## Code Snippet: Theorem Proving ### Overview The image shows a code snippet, likely from a theorem prover or interactive proof assistant. It defines a theorem related to real number logarithms and provides the steps to prove it. The code is displayed within a dark-themed window with standard close/minimize/maximize buttons. ### Components/Axes * **Window Controls:** Red, yellow, and green circles in the top-left corner, representing close, minimize, and maximize buttons respectively. * **Code Block:** * `theorem mathd_algebra_484 : Real.log 27 / Real.log 3 = 3 := by` * `field_simp` * `rw [← Real.log_rpow]` * `all_goals norm_num` ### Detailed Analysis or ### Content Details The code snippet defines a theorem named `mathd_algebra_484`. The theorem states that `Real.log 27 / Real.log 3` is equal to 3. The proof is provided using the `by` keyword, followed by a sequence of tactics: 1. `field_simp`: Simplifies the expression using field axioms. 2. `rw [← Real.log_rpow]`: Rewrites the expression using the `Real.log_rpow` theorem, applying it in reverse (indicated by the left arrow `←`).

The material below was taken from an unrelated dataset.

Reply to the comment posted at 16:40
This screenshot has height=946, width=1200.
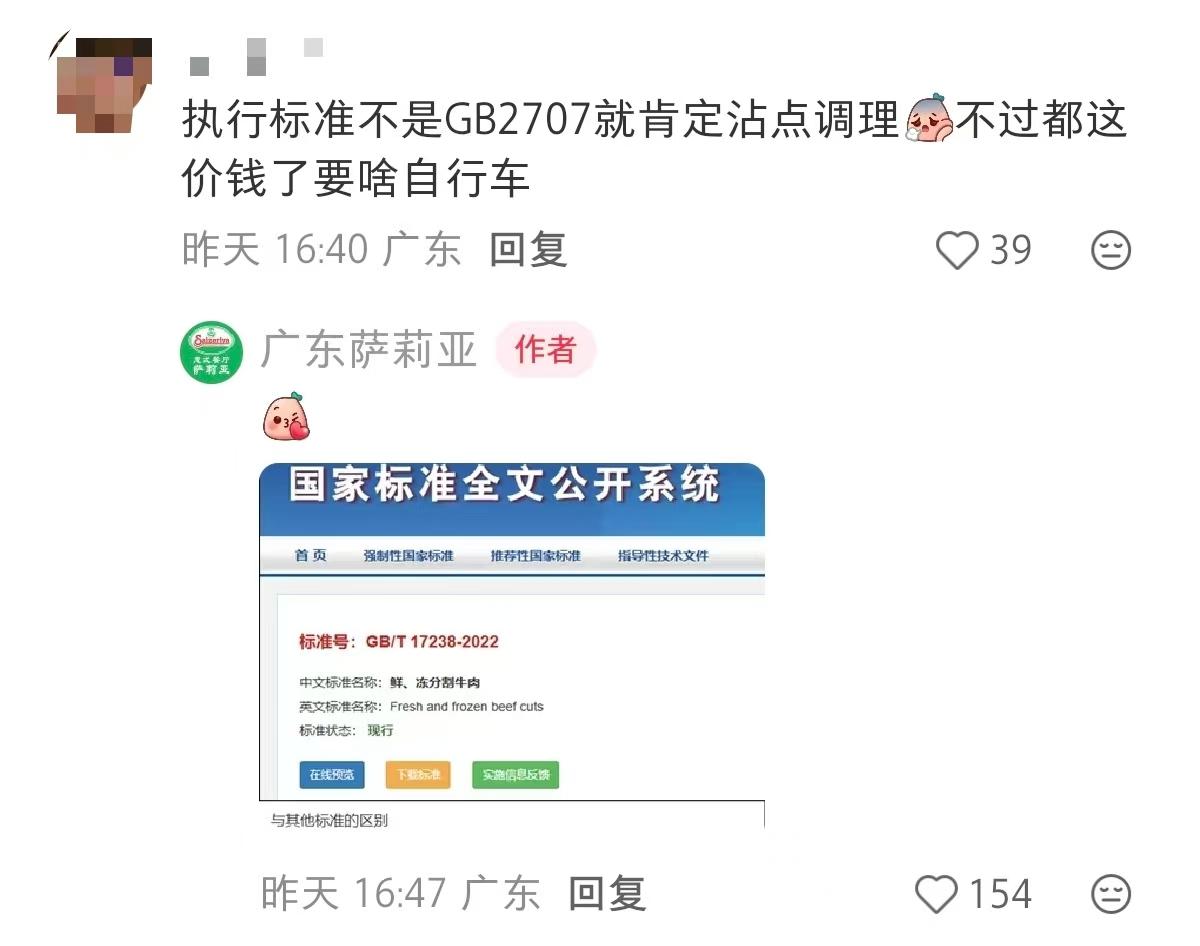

This theorem likely relates the logarithm of a power to the product of the exponent and the logarithm of the base. 3. `all_goals norm_num`: Normalizes numerical expressions in all remaining goals. ### Key Observations * The code uses a domain-specific language (DSL) for theorem proving. * The proof relies on simplification, rewriting, and normalization tactics. * The `Real.log_rpow` theorem is a key step in the proof. ### Interpretation The code snippet demonstrates a formal proof of a simple logarithmic identity. It showcases the use of automated tactics within a theorem prover to simplify and solve mathematical problems. The theorem `Real.log_rpow` is likely used to transform `Real.log 27` into `Real.log (3^3)`, which then simplifies to `3 * Real.log 3`, allowing for cancellation with the denominator. The `norm_num` tactic likely handles the final numerical evaluation.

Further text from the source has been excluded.